Come the fourth of December, I had been busy working all day. It was a cold afternoon as I headed to school for pick up. After, as I came down the hill, a gaggle of kids in tow, I noticed some saplings, weathered and brown with cracked leaves, but with strangely fresh green protrusions. Must be magnolia or something. (It looked nothing like a magnolia.)

The next day, as we walked down the hill past the beehives, I examined the trees again. They did seem out of place. Granny would have known what they were. Mum, too. The way of families, to pass on very specific kinds of curiosity from generation to generation.

We crossed the road, and one of my children said, “Hello, Peter!” to a man I had never seen before.

He greeted her with equal enthusiasm. We shook hands. Peter walked along with us and discussed the state of the chickens and the rooftop garden leading out of the fifth grade classroom. Soon it became clear who he was: a consultant gardener at the school.

“Peter,” I said, “Tell me, do you know what the saplings are on the hill?”
“An assortment of fruit trees,” he said.
“Really, what kind?”
“Figs, mostly,” said Peter. He was a horticultural messenger for the season.

As Gay writes:

“c’mere baby,
he says and blows a kiss
to the tree which everyone knows
cannot grow this far north
being Mediterranean
and favoring the rocky, sun-baked soils
of Jordan and Sicily”

When I got home, the printer started working better than ever before. It had never been able to handle card paper. Now it seemed it was built to accept a larger charge. Go, printer.

My first set of 10 dispatched, with one to my mother, I set off to buy more cardstock. “Send out our picture!” one kid had insisted, having designed the “real card,” not her mum’s project. This kid loves every greeting that arrives with family photos, memorizing names of children she’s never met, as well as their parents from my sometimes distant past. All beloved, and obviously human. My fig card was, uh, meh.

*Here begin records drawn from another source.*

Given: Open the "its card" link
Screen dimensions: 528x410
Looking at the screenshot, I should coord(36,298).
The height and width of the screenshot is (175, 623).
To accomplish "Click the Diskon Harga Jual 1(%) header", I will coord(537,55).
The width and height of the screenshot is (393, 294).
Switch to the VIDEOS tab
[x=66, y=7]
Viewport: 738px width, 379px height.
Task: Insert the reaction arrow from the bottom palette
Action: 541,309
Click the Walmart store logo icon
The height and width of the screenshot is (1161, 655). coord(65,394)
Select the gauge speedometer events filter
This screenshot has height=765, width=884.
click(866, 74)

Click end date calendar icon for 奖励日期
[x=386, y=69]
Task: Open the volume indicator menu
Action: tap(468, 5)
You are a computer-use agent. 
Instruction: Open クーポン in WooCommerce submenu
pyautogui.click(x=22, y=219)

Then my mother called excitedly. Gay’s poem was a winner. It had unearthed memories from her own childhood. Driving up the mountainous Ghats from Bombay to Pune, vendors sold figs by the side of the steep hillside roads. They would approach the car, arms outstretched, hands protectively cupping small round baskets lined with fig leaves, inside which the delicate ripe fruit had been tenderly placed.

Her grandmother Gool lived in Pune, where the figs were the sweetest my mother had ever eaten. The maid, Jai Bai, old and bent, like the woman in Ross’ poem, would bring home the fruit from the bazaar. Dressed in traditional Maharashtrian saris of plum and magenta with contrasting borders, glass bangles tinkled on her wrists as she offered the deep purple fruit, heavy and dense with sugar. My mother said that as she was speaking, she could smell Jai Bai — the comforting fragrance of freshly starched saris.

These memories brought back my own recollection of similar baskets for sale on the sidewalk in Breach Candy in Bombay, one of my haunting grounds with my mother when I was a child. It made sense now why I gravitate towards fresh figs whenever I spy them in an American supermarket.

In a single fruit is a map to my roots, reaching deep across continents. I imagine how each of us is full of many such maps. As a child, my great-grandmother Gool and I lived together for some years in my grandparents’ home along with my mum. After she died, my mother often bought figs as a gift for Christmas and birthdays. This year, Santa put figs in our stockings.

On the phone, her voice filled with delight, my mother quoted her favorite lines from Gay’s poem:

“I was a little
tipsy on the dance
of the velvety heart rolling
in my mouth
pulling me down and
down into the oldest countries of my
body where I ate my first fig”

My printer stopped working again, but I love that the oldest countries of my body are tenacious indeed.